L’Empereur compte positivement sur la neutralité de l’Angleterre ; il m’a recommandé de faire tous nos efforts pour agir sur l’opinion publique dans ce pays pour forcer son gouvernement, qui en est l’esclave, à ne rien entreprendre en faveur de l’Autriche.

Il compte également sur l’antipathie du prince de Prusse envers les Autrichiens pour que la Prusse ne se prononce pas contre nous.

Quant à la Russie, il a la promesse formelle, et plusieurs fois répétée, de l’empereur Alexandre de ne pas contrarier ses projets sur l’Italie ; si l’Empereur ne se fait pas illusion, ainsi que je suis assez porté à le croire, d’après tout ce qu’il m’a dit, la question serait réduite à une guerre entre la France et nous d’un côté, et l’Autriche de l’autre.
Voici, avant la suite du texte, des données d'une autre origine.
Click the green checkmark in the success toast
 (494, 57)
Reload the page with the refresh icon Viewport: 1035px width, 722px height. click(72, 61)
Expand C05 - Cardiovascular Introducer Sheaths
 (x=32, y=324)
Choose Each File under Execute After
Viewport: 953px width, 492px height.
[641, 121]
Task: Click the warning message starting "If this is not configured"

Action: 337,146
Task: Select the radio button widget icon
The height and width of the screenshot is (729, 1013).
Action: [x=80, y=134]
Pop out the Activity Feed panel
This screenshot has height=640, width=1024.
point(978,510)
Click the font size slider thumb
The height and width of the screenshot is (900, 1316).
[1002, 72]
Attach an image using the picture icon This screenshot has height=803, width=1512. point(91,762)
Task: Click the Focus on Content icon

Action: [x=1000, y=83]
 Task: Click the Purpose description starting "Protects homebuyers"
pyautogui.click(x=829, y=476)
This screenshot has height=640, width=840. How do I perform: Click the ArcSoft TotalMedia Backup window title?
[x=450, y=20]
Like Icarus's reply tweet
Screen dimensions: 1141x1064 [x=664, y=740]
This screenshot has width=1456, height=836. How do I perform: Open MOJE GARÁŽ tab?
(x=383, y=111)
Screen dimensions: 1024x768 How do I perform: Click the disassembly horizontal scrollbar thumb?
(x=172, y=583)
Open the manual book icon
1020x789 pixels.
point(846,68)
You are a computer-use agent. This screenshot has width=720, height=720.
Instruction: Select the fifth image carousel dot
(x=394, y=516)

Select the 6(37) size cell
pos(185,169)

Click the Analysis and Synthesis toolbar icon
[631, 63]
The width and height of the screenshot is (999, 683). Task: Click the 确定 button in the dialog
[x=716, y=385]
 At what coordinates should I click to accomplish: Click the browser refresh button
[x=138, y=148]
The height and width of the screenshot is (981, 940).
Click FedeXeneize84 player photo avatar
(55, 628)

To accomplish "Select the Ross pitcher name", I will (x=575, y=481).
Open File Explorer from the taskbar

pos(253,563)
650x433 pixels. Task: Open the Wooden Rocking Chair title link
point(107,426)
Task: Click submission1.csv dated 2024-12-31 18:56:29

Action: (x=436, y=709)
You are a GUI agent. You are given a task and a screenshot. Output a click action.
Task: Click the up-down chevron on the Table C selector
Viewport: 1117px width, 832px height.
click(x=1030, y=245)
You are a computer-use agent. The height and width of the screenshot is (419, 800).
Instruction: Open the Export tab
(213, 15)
L’Empereur, toutefois, considère que la question, même réduite à ces proportions, n’en a pas moins une extrême importance et présente encore d’immenses difficultés. L’Autriche, il ne faut pas se le dissimuler, a d’énormes ressources militaires. Les guerres de l’Empire l’ont bien prouvé. Napoléon a eu beau la battre pendant quinze ans en Italie et en Allemagne, il a eu beau détruire un grand nombre de ses armées, lui enlever des provinces et la soumettre à des taxes de guerre écrasantes, il l’a toujours retrouvée sur les champs de bataille, prête à recommencer la lutte. Et l’on est forcé de reconnaître qu’à la fin des guerres de l’Empire, à la terrible bataille de Leipsick, ce sont encore les bataillons autrichiens qui ont le plus contribué à la défaite de l’armée française. Donc, pour forcer l’Autriche à renoncer à l’Italie, deux ou trois batailles gagnées dans les vallées du Pô et du Tagliamento ne seront pas suffisantes ; il faudra nécessairement pénétrer dans les confins de l’Empire, et l’épée sur le cœur, c’est-à-dire à Vienne même, la contraindre à signer la paix sur les bases arrêtées d’avance.